Сердце в груди не унималось.
– Машина ждёт там за роддомом…
Куда ты неуёмное? Остановись. Я теперь больше никуда не спешу. Ты взгляни на сына. Куда спешить? Что догонять? Всё величие этого мира, всё к чему он – мир – стремится, спотыкаясь, падая, расталкивая остальных, все его гранитно-мраморные нагромождения, рекорды скоростей и высот – ничто! Оно рассыпается в прах и падает ниц перед ним, перед этим крохой, мирно посапывающим и ни о чём не подозревающим. Вот она истина, не оспаривающая своё право на жизнь – она есть! Она будет несмотря ни на что. Злая воля, потопы, и землетрясения, никто и ничто не способно не то, что убить это дитя, но даже приблизиться к нему! И знаешь почему, глупое? Ты боишься не успеть, остановиться, боишься инфарктов, малейшая тревога и вот затрепыхалось и холодеешь в груди, хотя совсем недавно властно гнало кровь по венам, повелевало, гордилось, и кичилось, желало и отвергало! А вместе с тобой и я – твой раб. Дрёмку не назовёшь рабом. Раб дражайший? Взгляни на него, ну разве может раб так уверенно спать, не думая ни о чём? Что?.. Сумничало! Впрочем, это твоя, если хочешь, природа – умничать. Да, дитя может проголодаться, оно испытывает боль и холод. Верно – всё верно. Какое ты смешное, сердце: собственные страхи ты примеряешь на весь мир, Вселенную. Тюбетейку на солнце. Будет плакать, обязательно будет плакать – он человек, рождённый на земле. И он человек по образу и подобию. И покуда он не прислушивается к твоим страхам, а живёт свободно: и рождением и смертью, – он поистине велик! Чувствуешь разницу?
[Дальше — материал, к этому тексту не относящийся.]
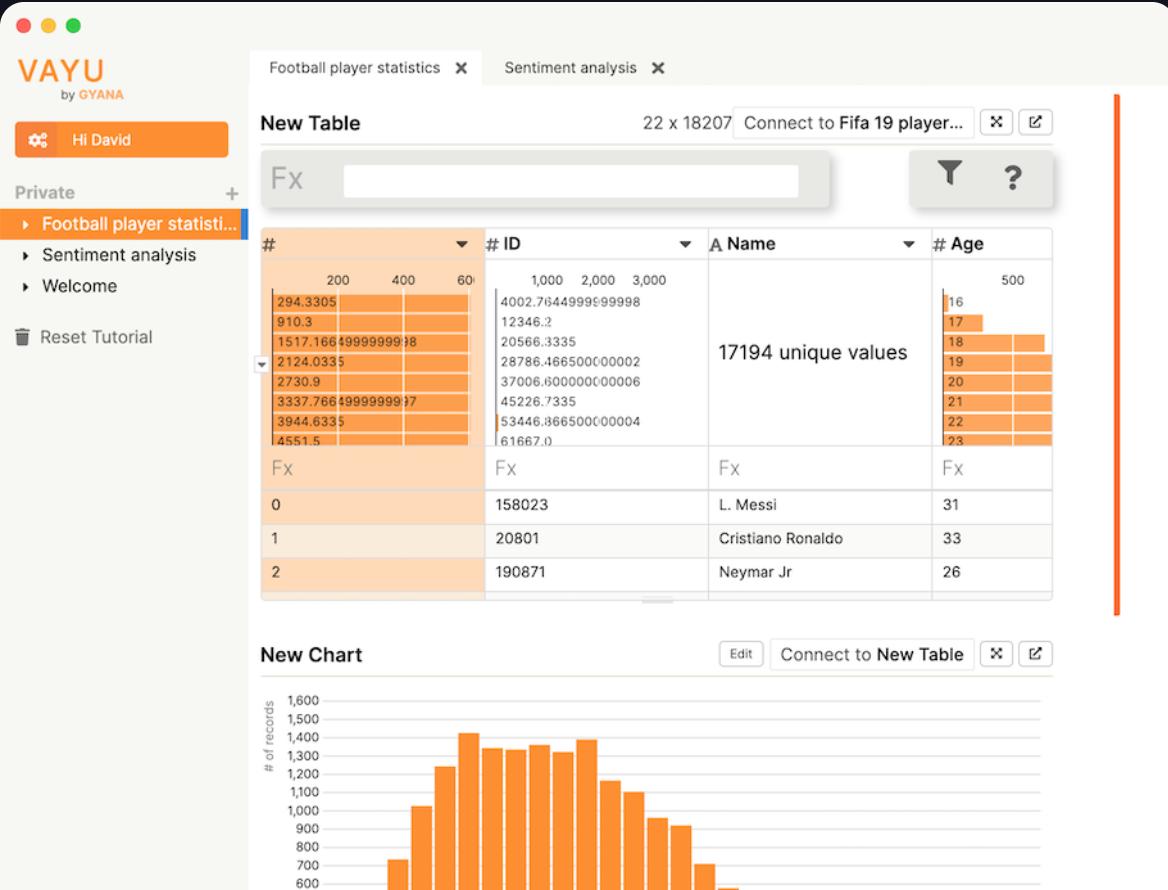Open the index column dropdown arrow
The image size is (1168, 890).
coord(461,244)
– Что ты там шепчешь, Ваня?
Жена прижалась к мужу, с тревогой и радостно.
– Да я говорю сердцу: не обольщай больше меня далёкими берегами. Я обрёл свой берег. Вот он Дрёмка.
– Какой же он тебе «дрёмка»? Что за имя такое?
Ваня рассмелся:
– Это не имя, любимая, это состояние когда мир в тебе и ты в мире.
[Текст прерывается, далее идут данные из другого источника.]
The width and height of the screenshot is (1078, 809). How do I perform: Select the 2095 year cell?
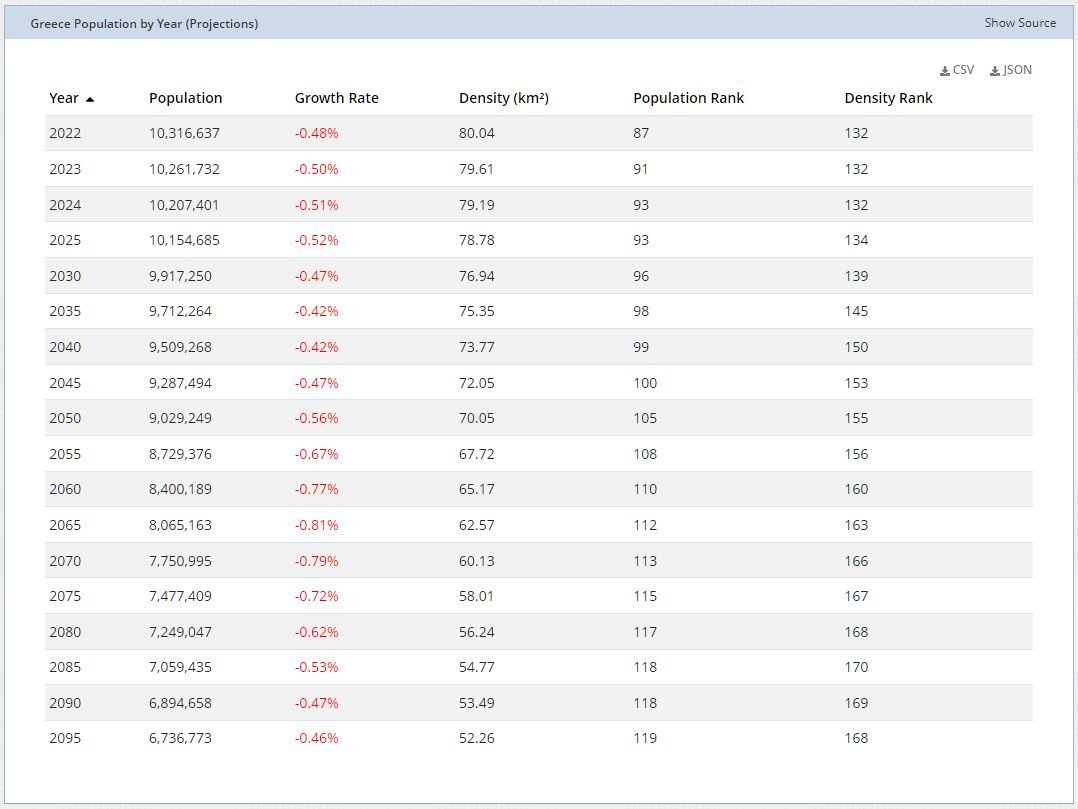(65, 738)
Жена не поняла, но улыбнулась:
– Глупый ты у меня. И за что полюбила, сама не знаю.
Сына назвали обыкновенно, никто не задавал лишних вопросов в ЗАГСе, когда выписывали Свидетельство о рождении. И только Ваня продолжал настойчиво называть сына Дрёмой. Родные и близкие привыкли к этой отцовской блажи и сами нет-нет, да позовут:
– Дрёма, иди сюда…»
* * *
Старлей осторожно закрыл тетрадь. Весь его вид теперь не соответствовал обстановке полевой палатки, забитой храпящими телами.
Представьте себе тесное, едва освещённое каким-то сумрачным багрово-кирпичным светом пространство, пожираемое в углах вечно ненасытной тьмой. Внутри пространства воздух настолько насыщен и плотен, что представляется некой застывшей субстанцией, что-то вроде холодца, в котором среди дымных колец, прелых испарений, угадываются неясные контуры двухъярусных коек, табуретов, хаотично развешенного камуфляжа, портянки вперемешку с носками и оружием, в центре измятая избитая временем буржуйка, и вдруг в этом неаппетитном студне замечаешь нечто, что заставляет тебя ощутит рвотные позывы и отказаться от дальнейшего поедания (лицезрения) любимого «холодца». «Там же человек! Вы чем меня кормите тут?»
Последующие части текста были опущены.